Гонорий вынул из своего кармана пятьдесят сестерциев и вложил их в руку вольноотпущенника.
– Возьми это, Актиной, и молись за меня богам. Возвращайся потом в банк, где служащий Симплиций представит тебя своему хозяину Диксио. Он скуп, поэтому проси у него самую маленькую плату. А если я вернусь в Рим и дела мои будут идти хорошо, я разыщу тебя, чтобы взять в свой дом...
Актиной поцеловал руку своему благодетелю, который ушел от него с пустым животом и кошельком. Запах жареных пирожков, доносившийся из харчевен, расположенных вдоль настила для пешеходов, заставлял сжиматься его сердце и желудок.
Он завернул за угол и заметил вывеску меблированных номеров Омитиллы. Ноги сами, по старой привычке, привели его к этому гнусному заведению. Он подошел к входу в дом, где висело объявление о супе с турецким горохом без мяса за один асс и с мясом за три асса. Эти супы, выдаваемые в кредит, долгое время были его каждодневным блюдом, причем он брал суп чаще за один, чем за три асса.
Крутая
Услышав запах супа с горохом, Гонорий не удержался. Он вошел и сел на деревянную скамейку перед хорошо знакомым керамическим прилавком.
– С мясом! – приказал молодой человек, указывая на глиняную чашку, которую раб, занимающийся приготовлением супов и нечистый на руку, уже собирался наполнить, зачерпнув суп в котелке.
Гонорий получил свою чашку и начал есть. Тут же с потолка раздался голос, который он хорошо знал и который принадлежал толстой содержательнице комнат.
– Смотри-ка! – бросила она. – Гонорий, сын Кэдо...
Послышался смех. Гонорий представил себе, как трясется живот у этой толстой женщины. Он ушел отсюда три месяца назад, бросив ей в лицо три или четыре серебряные монеты, которые представляли собой плату за чердачное помещение за несколько месяцев и за рагу, взятые в кредит.
– Мой друг Гонорий! – вновь тот же голос. – Какая честь для нас! Таких супов, видимо, не готовят на кухнях дворца Менезия, и ты не смог удержаться...
Тяжелые шаги содержательницы сопровождали ее шутки, заскрипели ступеньки лестницы, и вскоре показались толстенные ноги.

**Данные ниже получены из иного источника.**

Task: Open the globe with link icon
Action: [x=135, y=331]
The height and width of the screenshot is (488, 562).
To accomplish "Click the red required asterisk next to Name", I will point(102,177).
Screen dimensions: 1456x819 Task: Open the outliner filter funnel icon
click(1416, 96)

Она была весела, накрашена, как мим из театра, и Гонорий заметил на ее полной груди золотое ожерелье, которого раньше не было. Остановившись перед последним маршем лестницы, она осмотрела жалкое одеяние адвоката.

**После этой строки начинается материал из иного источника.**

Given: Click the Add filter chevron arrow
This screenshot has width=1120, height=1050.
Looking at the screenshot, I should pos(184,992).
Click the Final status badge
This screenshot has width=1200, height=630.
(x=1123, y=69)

– Ты был так уверен в себе, Гонорий, – бросила она. – Ты поставил на неудачную упряжку...
Она окончательно спустилась, подошла и разместила свое тело на скамейке, напротив молодого адвоката, который ел из чашки суп.

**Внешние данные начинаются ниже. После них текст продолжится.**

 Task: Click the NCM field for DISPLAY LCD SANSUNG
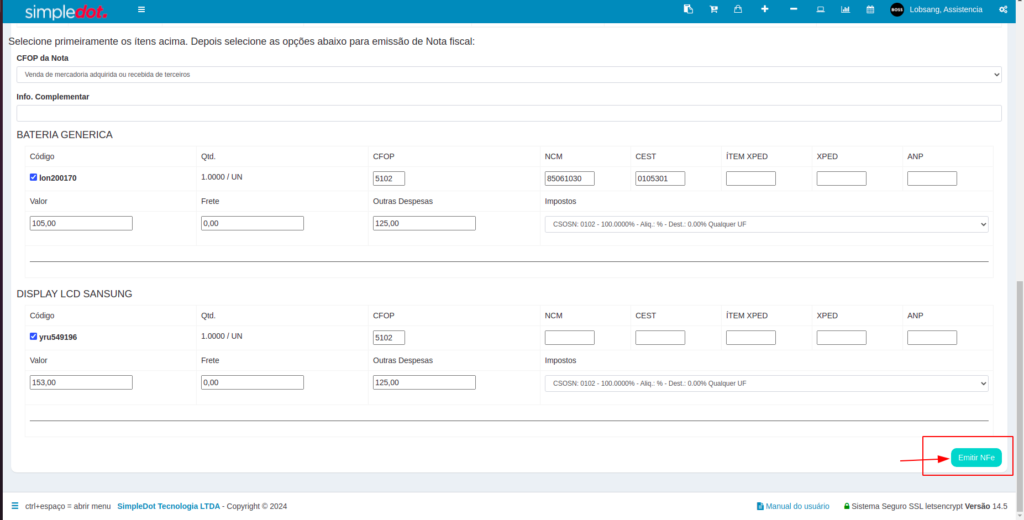[569, 338]
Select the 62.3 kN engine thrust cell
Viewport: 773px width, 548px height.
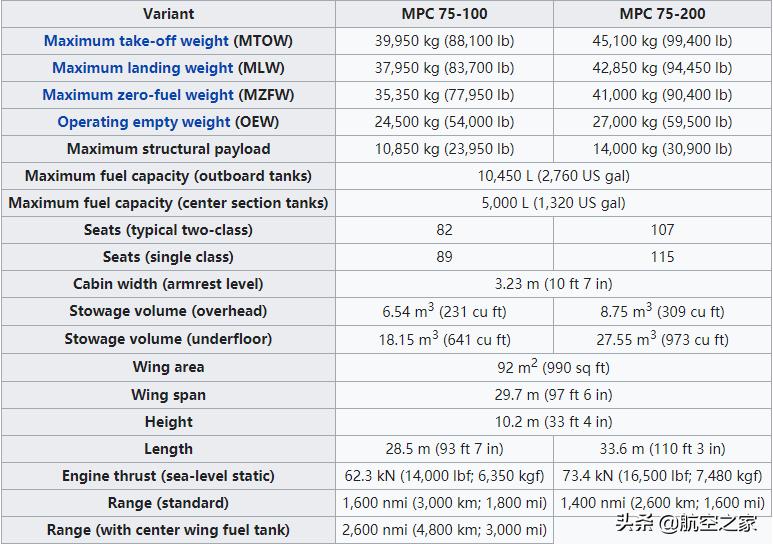[444, 476]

– Когда я узнала, что галл появится на арене, – продолжила она, – то я сказала себе: Гонорий вернется в один из ближайших дней... – Новый раскат смеха сотряс ее грудь. – Тебе повезло! Твоя комната свободна! Тот, кто там жил, сбежал, не уплатив. Ты, по крайней мере, серьезный человек! Ты швырнул деньги мне в лицо, а он совсем ничего мне не бросил! – Она посмотрела на опустевшую чашку. – Ясно, – улыбнулась она, – что ты не обязан платить сразу же... Да и этот суп, я дарю его тебе, как подарок к приходу. Ты видишь, я не сержусь на тебя. Не хочешь ли отдохнуть? У тебя неважный вид. Я провожу тебя в твою комнату.
Она поднималась по лестнице перед ним, ягодицы ее колыхались прямо у него перед носом. Гонорий подумал, что она останется на своем этаже, но она, задыхаясь, продолжала идти, пока не дошла до четвертой площадки, где остановилась перед его бывшей дверью и отодвинула засов.
– Узнаешь свою мебель? – спросила она, как только дверь распахнулась.
Гонорий увидел табурет и жалкую кровать, товарищей его трудных дней. К его удивлению, Омитилла прошла за ним следом в комнату. Когда она закрыла за собой дверь, то оказалась рядом с ним из-за тесноты помещения. Широкие губы толстушки улыбались.